> [EXCERPTED TEXT]
——

A second wave of arrests and relocations occurred in 1936–1938. “These were the years of the destruction of the Intelligentsia: clergyman, teachers, higher political officers, etc.”  By the time World War II began, not one in four German Russian families had a head of household. The husbands had been rounded up and sent to slave labor camps and most were never heard from again.
“The campaigns were further fueled by the ‘denunciation quotas’ established under the authority of Nikolai HOV, who took over as head of the Soviet Secret Police (NKVD) . 12“Sometimes almost all adult males among a given population were rounded up for mass arrest and probable death. Writes Robert W. Thurston; ‘According to some reports, entire groups of men were taken in one swoop by the NKVD.’ ‘Almost all the male inhabitants of the little Greek community where I lived [in the lower Ukraine] had been arrested,’ recalled one émigré. Another reported that the NKVD took all males between the ages of seventeen and seventy from his village of German-Russians…The police clearly knew they were arresting innocent people.”
“As the Soviet economy became more and more dependent on slave labor, the government actually set arrest quotas for its police and paramilitary units. For example, an order reportedly arrived in Tashkent to ‘Send 200 [prisoners]!’ The local NKVD was at its wits’ end about whom else to arrest, having exhausted all the obvious possibilities, until it learned that a band of ‘gypsies’ (Romany) had just camped in town. Police surrounded them and charged every male from seventeen to sixty with sabotage.”
Slave laborers working on the Belomorkanal -1930. Tons of dirt and rock were moved using pick, shovel, and wheelbarrow. The backbreaking work often led to death from malnutrition, exhaustion, and disease. Source: Wikimedia Commons; in the public domain.
Ron Vossler describes how this second purge was carried out in the Black Sea German village of Hoffnungstal located about 70 miles northwest of Odessa. “This time, however, the mass operations, at least the German order, weren’t primarily based on actual events, but grew from the imagined conspiracies against Soviet power, as well as Stalin’s homicidal distrust of foreigners, and, also, the Soviets’ assumptions that if war broke out with Germany, German Colonists would side with the country with which they shared language and culture. (Such distrust persisted in the regime, despite the fact that ethnic German villagers, such as the Hoffnugstallers, who’d lost at least 50 sons in WWI, with many returning with wounds, fought bravely for their homeland of Czarist Russia.” 
“Eyewitness accounts vary; but with the impetus of the mass operations, and at intervals, various militia units, Communist youth from nearby villages, (and) internal NKVD troops…, all descended upon the area around the white house and long barn.” From there they “spanned out in the village, to make their arrests, starting sometime in July of 1937, for the ‘anti-kulak’ mass operation, continuing sporadically over the rest of that year; and with the ‘anti-German’ operation more confined to 1938.”
“Together, the two mass operations swept in their wake former prisoners of war; people who’d had contacts with the West, with friends, relatives, and relief organizations in Germany and the United States during the earlier decades (the famine in 1921-22) as much-needed food relief, in the form of packages and money, saved many of the ethnic German villagers from starvation. . . .”

——

> [TASK DESCRIPTION] Carry the excerpt on the 1936–1938 arrests of German Russian villagers forward from its last sentence.

> [GIVEN MATERIAL]
——

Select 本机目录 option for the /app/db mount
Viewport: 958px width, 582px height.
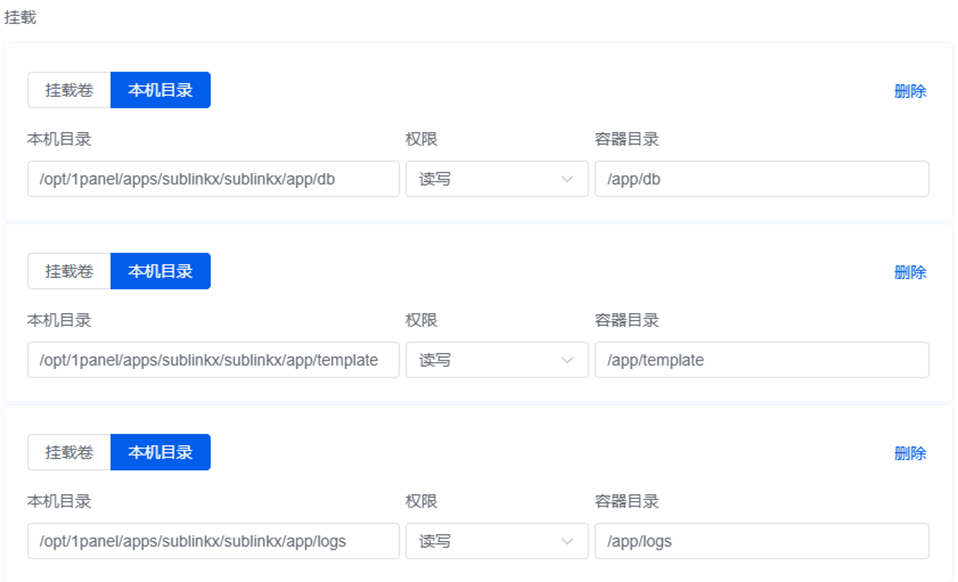coord(160,90)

——

> [RESULT OF THE EXERCISE]
The NKVD conducted interrogations of those rounded up, nearly 300 men, in a couple of small rooms in the long barn. “The NKVD used fists, belts, hammers, wooden or rubber batons, as well as other paraphernalia and techniques, including the normal methods, like the ‘conveyor belt’: when a succession of interrogators broke prisoners to hasten confessions, or holding victims fingers in the hinge area, where door edges touches jamb, as the door was slowly closed.”
Such methods were extremely effective! Prisoners confessed to being agents or saboteurs or spies for the German military, of being in contact with the Gestapo, or to being Trotskyites or agents of either German or Japanese counterintelligence. When Stalin came to power, even Trotsky, one of Lenin’s faithful companions and a co founder of the Soviet state, became an “enemy of the people.”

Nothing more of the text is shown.